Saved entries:
################
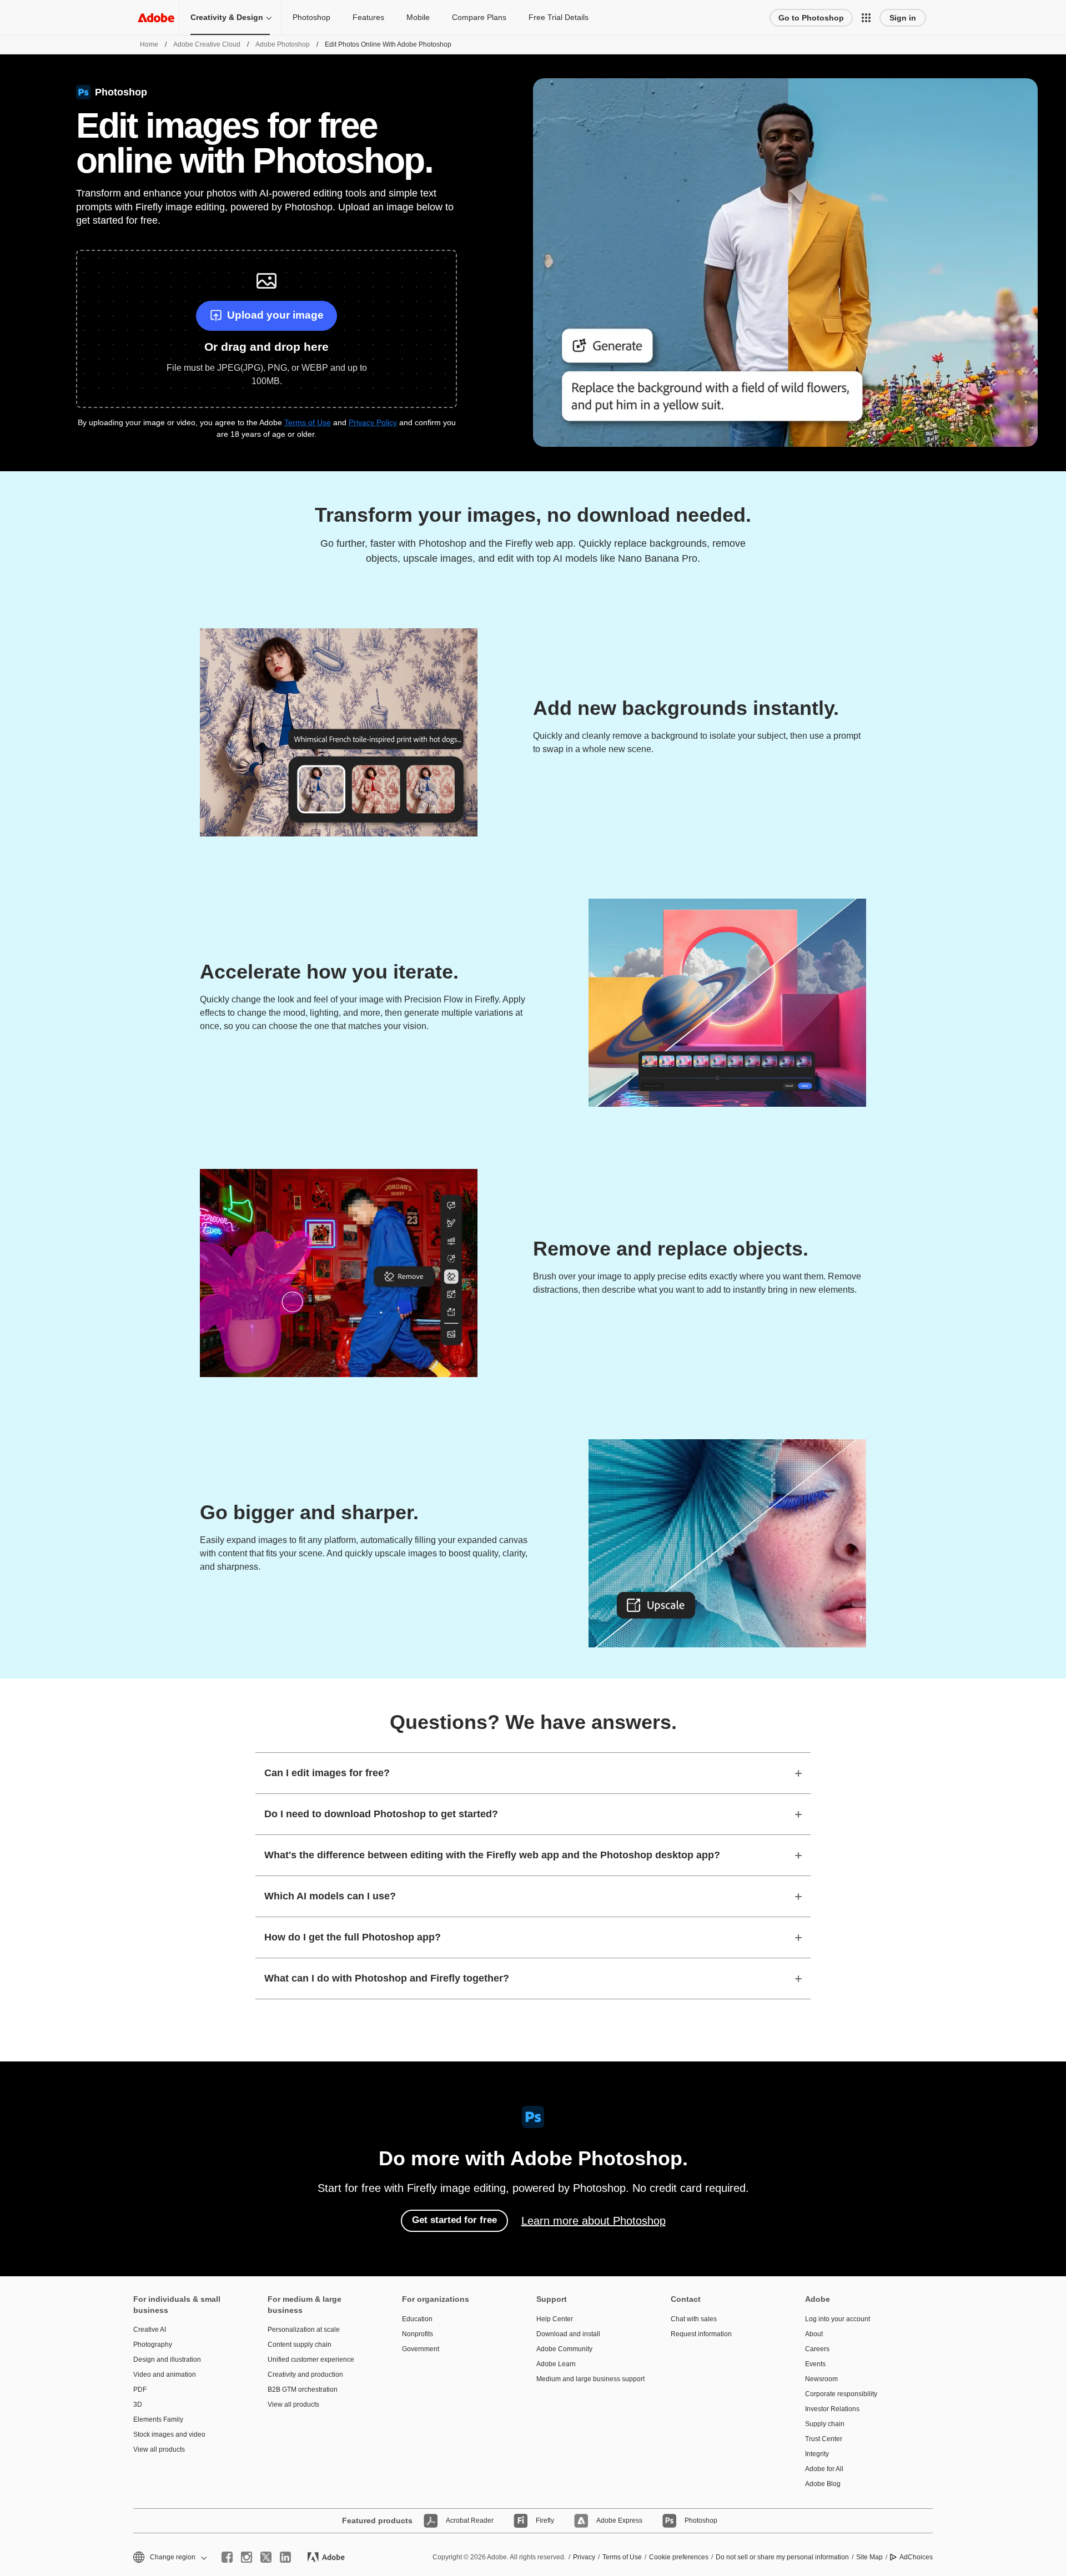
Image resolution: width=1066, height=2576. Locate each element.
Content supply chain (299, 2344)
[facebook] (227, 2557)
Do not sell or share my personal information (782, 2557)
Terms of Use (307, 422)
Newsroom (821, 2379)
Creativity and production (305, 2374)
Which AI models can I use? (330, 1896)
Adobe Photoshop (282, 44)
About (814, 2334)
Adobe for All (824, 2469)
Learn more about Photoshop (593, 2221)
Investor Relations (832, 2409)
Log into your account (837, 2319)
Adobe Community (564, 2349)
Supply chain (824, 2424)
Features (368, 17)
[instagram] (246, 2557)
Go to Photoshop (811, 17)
################
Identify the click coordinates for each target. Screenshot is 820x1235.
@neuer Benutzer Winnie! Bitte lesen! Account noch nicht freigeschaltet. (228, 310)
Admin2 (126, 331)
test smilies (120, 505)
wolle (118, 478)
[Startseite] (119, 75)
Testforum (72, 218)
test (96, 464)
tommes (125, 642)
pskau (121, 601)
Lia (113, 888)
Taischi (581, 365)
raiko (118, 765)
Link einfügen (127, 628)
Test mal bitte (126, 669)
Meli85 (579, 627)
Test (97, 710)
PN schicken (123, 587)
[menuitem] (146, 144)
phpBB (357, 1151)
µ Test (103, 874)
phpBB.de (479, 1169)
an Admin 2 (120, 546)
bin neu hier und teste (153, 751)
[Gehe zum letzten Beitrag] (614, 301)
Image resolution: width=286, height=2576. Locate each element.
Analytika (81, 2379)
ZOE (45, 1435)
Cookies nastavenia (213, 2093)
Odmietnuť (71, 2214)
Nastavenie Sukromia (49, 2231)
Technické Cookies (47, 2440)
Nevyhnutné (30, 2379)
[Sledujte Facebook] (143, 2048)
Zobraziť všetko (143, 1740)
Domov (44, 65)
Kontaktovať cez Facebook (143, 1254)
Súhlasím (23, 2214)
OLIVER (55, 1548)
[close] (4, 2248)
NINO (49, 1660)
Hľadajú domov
################
▶ [ASSIGNMENT]
For this task, write out exactly the lines of the entries above, starting at the line with "Image resolution: width=1066, height=2576." and ending at the line with "Go to Photoshop (811, 17)", both included, and no others.

▶ [EXERCISE RESULT]
Image resolution: width=1066, height=2576. Locate each element.
Content supply chain (299, 2344)
[facebook] (227, 2557)
Do not sell or share my personal information (782, 2557)
Terms of Use (307, 422)
Newsroom (821, 2379)
Creativity and production (305, 2374)
Which AI models can I use? (330, 1896)
Adobe Photoshop (282, 44)
About (814, 2334)
Adobe for All (824, 2469)
Learn more about Photoshop (593, 2221)
Investor Relations (832, 2409)
Log into your account (837, 2319)
Adobe Community (564, 2349)
Supply chain (824, 2424)
Features (368, 17)
[instagram] (246, 2557)
Go to Photoshop (811, 17)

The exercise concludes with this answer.